Calls for a rethink of the dollar's status as world's sole benchmark currency come amid concerns about its long-term value as the U.S. Federal Reserve moved to pump more than a trillion dollars of new cash into the ailing economy late Wednesday.

Russia met representatives of China, India and Brazil ahead of the G20 finance ministers meeting last week, as the big emerging powers seek to up their influence on decisionmaking globally. Their first ever joint communique did not mention a new currency but the source said the issue was discussed.

"They (China) did not formally put forward their position for the G20 summit but unofficially they had distributed their paper regarding the same ideas (the need for the new currency)," the source told Reuters, speaking on condition of anonymity.

The source said the Chinese paper envisaged the International Monetary Fund's Special Drawing Rights (SDRs) being first assigned a role of a clearing currency on some transactions and then gradually becoming the main global reserve currency. "They said that the role of reserve currency should be given to SDR," the source said.

* SHORT EXERCISE
From the text about calls to rethink the dollar's role as the world's benchmark currency, copy word for word the passage starting with "Calls for a" and going on through "condition of anonymity.". The data entries have nothing to do with this.

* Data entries
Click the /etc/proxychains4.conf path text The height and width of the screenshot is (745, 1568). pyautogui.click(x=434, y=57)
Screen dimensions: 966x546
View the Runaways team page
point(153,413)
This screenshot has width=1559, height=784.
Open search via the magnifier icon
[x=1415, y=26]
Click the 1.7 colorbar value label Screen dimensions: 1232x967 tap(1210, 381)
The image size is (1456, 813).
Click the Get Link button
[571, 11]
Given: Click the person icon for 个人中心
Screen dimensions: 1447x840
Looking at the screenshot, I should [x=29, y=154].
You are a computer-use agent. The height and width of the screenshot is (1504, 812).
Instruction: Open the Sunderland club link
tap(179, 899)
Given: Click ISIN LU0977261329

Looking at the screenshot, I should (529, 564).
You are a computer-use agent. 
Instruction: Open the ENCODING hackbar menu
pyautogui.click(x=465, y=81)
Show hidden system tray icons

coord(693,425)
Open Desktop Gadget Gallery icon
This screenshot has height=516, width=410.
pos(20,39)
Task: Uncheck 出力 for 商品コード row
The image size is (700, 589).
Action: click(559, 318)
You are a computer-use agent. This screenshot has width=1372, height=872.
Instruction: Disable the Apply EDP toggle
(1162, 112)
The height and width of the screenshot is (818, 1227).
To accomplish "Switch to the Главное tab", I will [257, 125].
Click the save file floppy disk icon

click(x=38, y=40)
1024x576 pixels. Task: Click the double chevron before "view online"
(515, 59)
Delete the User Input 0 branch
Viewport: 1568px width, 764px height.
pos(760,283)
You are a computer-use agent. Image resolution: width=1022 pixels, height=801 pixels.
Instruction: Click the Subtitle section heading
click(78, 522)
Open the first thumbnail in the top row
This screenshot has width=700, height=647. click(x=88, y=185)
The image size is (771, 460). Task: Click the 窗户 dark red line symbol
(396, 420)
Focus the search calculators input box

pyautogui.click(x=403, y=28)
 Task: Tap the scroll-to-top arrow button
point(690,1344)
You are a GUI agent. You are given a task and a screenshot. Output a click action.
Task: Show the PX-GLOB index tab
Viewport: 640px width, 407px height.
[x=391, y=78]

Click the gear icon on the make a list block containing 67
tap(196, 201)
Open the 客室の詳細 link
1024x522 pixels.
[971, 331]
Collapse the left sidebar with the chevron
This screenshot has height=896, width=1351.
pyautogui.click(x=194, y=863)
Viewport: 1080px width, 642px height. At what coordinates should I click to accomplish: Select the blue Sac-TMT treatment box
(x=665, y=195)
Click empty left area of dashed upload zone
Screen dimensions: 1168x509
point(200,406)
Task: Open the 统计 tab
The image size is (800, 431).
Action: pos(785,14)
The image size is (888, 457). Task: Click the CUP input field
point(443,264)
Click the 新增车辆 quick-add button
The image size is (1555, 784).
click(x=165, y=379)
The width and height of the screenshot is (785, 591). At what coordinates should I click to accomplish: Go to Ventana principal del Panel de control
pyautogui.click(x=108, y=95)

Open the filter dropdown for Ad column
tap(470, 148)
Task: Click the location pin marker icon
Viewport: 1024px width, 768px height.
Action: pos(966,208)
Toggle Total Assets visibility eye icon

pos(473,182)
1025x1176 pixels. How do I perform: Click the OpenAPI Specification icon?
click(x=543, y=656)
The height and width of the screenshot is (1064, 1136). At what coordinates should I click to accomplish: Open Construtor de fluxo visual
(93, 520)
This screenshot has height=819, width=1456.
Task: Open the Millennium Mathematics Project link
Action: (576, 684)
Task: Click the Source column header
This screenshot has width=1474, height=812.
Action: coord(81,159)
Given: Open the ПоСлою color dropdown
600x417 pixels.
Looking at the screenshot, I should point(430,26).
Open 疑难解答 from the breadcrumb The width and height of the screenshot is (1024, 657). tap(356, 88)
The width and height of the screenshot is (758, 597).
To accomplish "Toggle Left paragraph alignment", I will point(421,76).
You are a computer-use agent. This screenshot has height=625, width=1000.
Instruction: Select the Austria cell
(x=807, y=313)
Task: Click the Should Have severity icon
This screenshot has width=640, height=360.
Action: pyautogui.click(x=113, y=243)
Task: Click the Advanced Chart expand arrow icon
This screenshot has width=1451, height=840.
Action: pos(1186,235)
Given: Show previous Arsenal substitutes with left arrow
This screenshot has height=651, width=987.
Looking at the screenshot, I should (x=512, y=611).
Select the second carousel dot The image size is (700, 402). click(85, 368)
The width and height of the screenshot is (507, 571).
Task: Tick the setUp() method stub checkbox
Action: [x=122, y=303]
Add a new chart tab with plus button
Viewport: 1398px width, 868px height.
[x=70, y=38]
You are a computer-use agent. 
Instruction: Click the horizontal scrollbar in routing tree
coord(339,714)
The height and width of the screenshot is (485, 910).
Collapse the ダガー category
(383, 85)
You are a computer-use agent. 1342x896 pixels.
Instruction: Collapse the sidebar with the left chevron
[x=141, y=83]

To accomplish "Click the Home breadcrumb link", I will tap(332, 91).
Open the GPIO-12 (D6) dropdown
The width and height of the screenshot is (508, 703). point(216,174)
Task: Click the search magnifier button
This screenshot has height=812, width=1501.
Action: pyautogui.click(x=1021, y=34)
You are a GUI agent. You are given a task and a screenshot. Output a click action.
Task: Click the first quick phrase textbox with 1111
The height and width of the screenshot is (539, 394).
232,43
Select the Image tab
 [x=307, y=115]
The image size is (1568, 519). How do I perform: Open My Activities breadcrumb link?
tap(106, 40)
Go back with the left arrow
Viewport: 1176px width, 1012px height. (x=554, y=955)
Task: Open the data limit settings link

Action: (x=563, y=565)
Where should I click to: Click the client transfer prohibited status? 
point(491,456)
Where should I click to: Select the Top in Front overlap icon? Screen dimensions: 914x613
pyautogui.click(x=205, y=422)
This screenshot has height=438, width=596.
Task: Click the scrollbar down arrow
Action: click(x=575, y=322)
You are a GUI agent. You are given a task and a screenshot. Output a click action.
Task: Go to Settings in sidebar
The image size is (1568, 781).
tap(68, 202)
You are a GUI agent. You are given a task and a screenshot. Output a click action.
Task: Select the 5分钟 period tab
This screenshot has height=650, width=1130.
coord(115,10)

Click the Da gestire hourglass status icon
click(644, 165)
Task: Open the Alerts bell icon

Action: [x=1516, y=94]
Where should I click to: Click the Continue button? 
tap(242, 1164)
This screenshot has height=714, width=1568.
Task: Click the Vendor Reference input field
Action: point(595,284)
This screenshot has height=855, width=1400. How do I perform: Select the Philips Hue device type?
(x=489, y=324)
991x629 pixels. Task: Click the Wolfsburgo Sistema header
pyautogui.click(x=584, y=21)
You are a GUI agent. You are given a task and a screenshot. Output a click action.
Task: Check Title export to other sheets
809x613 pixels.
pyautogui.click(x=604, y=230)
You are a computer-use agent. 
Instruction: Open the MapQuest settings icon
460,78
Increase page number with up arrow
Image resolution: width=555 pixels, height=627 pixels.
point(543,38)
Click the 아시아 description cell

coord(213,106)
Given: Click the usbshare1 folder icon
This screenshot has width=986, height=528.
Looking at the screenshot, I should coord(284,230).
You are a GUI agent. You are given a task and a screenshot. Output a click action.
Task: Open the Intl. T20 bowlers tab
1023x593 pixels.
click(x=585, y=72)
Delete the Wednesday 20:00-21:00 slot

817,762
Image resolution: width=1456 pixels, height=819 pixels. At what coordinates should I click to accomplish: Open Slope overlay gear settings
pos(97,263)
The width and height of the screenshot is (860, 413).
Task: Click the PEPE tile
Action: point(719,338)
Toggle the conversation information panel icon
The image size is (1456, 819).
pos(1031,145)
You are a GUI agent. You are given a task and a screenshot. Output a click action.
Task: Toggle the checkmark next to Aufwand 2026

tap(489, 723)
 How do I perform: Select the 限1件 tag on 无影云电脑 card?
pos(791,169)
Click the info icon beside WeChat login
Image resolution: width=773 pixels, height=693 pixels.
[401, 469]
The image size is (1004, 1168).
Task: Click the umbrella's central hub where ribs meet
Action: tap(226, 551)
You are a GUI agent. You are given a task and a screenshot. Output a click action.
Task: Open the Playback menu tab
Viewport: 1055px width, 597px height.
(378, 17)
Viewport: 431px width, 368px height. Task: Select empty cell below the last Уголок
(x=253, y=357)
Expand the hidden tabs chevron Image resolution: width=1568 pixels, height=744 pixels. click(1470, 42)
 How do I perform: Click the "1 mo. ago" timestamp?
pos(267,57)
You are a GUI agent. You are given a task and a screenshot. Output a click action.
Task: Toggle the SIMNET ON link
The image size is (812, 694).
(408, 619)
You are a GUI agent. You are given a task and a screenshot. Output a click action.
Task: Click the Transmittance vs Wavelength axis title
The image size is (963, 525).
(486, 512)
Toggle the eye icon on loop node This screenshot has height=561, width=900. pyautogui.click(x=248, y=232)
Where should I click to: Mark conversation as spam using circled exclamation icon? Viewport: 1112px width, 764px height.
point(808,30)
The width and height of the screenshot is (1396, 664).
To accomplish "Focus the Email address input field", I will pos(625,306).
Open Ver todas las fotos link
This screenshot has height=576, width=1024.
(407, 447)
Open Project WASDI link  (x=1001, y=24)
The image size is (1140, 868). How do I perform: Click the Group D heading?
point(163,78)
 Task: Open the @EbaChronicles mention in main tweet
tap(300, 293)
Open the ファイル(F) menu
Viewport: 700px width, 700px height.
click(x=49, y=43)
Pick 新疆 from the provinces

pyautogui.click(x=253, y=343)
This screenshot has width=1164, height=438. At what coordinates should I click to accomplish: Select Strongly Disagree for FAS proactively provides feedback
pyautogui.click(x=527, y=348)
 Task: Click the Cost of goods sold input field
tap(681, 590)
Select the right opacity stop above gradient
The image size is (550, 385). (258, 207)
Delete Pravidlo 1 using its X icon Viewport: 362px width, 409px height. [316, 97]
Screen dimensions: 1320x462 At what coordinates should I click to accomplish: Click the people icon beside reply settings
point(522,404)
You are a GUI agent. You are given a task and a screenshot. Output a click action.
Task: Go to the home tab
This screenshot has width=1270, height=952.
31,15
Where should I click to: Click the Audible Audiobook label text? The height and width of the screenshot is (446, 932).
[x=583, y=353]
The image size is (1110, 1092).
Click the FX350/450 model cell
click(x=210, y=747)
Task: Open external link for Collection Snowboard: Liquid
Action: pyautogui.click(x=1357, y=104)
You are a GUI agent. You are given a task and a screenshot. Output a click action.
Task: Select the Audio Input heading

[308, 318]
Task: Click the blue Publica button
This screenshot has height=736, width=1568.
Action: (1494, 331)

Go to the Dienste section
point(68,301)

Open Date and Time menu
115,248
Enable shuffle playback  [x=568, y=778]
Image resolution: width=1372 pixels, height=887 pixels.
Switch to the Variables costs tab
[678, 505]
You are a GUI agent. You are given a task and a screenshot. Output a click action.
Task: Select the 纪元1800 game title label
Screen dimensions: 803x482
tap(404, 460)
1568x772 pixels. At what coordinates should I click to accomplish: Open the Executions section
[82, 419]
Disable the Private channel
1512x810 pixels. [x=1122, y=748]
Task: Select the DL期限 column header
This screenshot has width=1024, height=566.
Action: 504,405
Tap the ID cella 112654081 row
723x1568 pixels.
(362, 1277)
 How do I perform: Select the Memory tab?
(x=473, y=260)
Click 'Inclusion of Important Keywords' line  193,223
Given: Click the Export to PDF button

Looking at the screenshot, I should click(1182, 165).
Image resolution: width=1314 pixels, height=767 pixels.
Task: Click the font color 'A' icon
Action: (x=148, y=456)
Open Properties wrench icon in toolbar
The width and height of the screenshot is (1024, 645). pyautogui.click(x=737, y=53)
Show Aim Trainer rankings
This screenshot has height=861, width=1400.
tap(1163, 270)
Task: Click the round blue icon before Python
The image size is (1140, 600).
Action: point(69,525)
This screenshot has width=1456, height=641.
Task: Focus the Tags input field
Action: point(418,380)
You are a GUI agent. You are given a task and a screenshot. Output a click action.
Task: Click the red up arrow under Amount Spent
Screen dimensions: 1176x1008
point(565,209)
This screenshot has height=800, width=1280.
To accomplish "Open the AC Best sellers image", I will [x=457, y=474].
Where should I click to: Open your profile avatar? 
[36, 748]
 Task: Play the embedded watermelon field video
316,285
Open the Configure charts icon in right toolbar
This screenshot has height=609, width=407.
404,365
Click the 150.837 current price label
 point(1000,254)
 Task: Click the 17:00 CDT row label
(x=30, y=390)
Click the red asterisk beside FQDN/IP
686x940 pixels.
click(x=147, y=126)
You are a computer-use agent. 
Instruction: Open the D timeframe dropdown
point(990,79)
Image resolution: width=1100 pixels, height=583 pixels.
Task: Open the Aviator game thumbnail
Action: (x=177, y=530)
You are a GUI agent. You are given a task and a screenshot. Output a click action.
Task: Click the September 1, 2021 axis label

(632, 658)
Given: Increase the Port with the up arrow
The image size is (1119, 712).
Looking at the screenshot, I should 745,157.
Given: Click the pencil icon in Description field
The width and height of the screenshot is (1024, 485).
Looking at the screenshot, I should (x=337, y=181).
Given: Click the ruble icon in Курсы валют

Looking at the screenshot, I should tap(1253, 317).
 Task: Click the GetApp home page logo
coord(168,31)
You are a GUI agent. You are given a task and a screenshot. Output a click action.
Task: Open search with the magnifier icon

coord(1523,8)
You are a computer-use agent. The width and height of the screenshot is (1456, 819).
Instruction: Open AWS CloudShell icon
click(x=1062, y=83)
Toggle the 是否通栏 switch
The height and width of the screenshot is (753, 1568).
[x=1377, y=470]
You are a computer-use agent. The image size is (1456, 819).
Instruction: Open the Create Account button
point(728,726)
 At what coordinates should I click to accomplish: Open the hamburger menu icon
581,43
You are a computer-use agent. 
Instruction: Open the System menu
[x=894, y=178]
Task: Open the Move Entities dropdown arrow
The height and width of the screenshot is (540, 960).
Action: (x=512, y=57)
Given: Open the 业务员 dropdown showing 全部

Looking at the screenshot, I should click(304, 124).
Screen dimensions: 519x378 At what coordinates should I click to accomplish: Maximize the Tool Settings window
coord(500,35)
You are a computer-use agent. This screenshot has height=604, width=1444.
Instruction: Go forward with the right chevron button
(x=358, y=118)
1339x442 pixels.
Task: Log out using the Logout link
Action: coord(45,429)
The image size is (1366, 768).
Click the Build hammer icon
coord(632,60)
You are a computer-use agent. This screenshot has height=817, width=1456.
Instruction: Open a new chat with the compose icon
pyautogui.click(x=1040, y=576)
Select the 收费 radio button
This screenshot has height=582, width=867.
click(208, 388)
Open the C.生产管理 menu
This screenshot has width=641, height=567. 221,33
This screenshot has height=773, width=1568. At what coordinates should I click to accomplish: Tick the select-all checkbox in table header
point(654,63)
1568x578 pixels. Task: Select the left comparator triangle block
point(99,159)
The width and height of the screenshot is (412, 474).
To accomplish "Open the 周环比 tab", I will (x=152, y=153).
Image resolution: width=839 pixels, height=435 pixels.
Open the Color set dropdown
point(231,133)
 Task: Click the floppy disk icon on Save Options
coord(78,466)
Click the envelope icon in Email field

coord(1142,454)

* SOLUTION FOR THIS EXERCISE
Calls for a rethink of the dollar's status as world's sole benchmark currency come amid concerns about its long-term value as the U.S. Federal Reserve moved to pump more than a trillion dollars of new cash into the ailing economy late Wednesday.

Russia met representatives of China, India and Brazil ahead of the G20 finance ministers meeting last week, as the big emerging powers seek to up their influence on decisionmaking globally. Their first ever joint communique did not mention a new currency but the source said the issue was discussed.

"They (China) did not formally put forward their position for the G20 summit but unofficially they had distributed their paper regarding the same ideas (the need for the new currency)," the source told Reuters, speaking on condition of anonymity.